### Extracted entries
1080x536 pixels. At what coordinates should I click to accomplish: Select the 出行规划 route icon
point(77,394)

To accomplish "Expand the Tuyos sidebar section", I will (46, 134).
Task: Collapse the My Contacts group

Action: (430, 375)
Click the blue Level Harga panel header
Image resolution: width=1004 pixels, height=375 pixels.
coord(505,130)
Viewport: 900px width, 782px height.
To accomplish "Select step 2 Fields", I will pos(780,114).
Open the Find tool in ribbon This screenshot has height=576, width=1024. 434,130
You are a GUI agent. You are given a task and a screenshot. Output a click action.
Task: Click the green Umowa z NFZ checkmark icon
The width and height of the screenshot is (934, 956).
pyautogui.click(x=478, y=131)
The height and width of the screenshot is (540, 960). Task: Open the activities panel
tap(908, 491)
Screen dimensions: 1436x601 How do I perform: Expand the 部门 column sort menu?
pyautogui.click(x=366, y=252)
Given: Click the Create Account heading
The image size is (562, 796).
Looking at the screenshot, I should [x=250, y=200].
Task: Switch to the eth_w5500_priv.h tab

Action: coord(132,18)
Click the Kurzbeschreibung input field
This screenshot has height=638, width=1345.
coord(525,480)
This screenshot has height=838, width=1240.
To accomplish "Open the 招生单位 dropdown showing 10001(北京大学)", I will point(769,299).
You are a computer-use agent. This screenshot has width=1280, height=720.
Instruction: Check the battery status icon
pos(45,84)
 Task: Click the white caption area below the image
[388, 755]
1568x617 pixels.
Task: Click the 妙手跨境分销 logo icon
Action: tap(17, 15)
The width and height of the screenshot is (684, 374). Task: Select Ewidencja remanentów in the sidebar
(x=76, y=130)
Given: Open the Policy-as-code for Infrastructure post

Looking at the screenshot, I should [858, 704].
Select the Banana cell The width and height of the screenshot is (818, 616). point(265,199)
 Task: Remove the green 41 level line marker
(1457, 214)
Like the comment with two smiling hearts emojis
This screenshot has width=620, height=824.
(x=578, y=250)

### Brief
Reply with every line of the material above, unaltered.

### Completed task
1080x536 pixels. At what coordinates should I click to accomplish: Select the 出行规划 route icon
point(77,394)

To accomplish "Expand the Tuyos sidebar section", I will (46, 134).
Task: Collapse the My Contacts group

Action: (430, 375)
Click the blue Level Harga panel header
Image resolution: width=1004 pixels, height=375 pixels.
coord(505,130)
Viewport: 900px width, 782px height.
To accomplish "Select step 2 Fields", I will pos(780,114).
Open the Find tool in ribbon This screenshot has height=576, width=1024. 434,130
You are a GUI agent. You are given a task and a screenshot. Output a click action.
Task: Click the green Umowa z NFZ checkmark icon
The width and height of the screenshot is (934, 956).
pyautogui.click(x=478, y=131)
The height and width of the screenshot is (540, 960). Task: Open the activities panel
tap(908, 491)
Screen dimensions: 1436x601 How do I perform: Expand the 部门 column sort menu?
pyautogui.click(x=366, y=252)
Given: Click the Create Account heading
The image size is (562, 796).
Looking at the screenshot, I should [x=250, y=200].
Task: Switch to the eth_w5500_priv.h tab

Action: coord(132,18)
Click the Kurzbeschreibung input field
This screenshot has height=638, width=1345.
coord(525,480)
This screenshot has height=838, width=1240.
To accomplish "Open the 招生单位 dropdown showing 10001(北京大学)", I will point(769,299).
You are a computer-use agent. This screenshot has width=1280, height=720.
Instruction: Check the battery status icon
pos(45,84)
 Task: Click the white caption area below the image
[388, 755]
1568x617 pixels.
Task: Click the 妙手跨境分销 logo icon
Action: tap(17, 15)
The width and height of the screenshot is (684, 374). Task: Select Ewidencja remanentów in the sidebar
(x=76, y=130)
Given: Open the Policy-as-code for Infrastructure post

Looking at the screenshot, I should [858, 704].
Select the Banana cell The width and height of the screenshot is (818, 616). point(265,199)
 Task: Remove the green 41 level line marker
(1457, 214)
Like the comment with two smiling hearts emojis
This screenshot has width=620, height=824.
(x=578, y=250)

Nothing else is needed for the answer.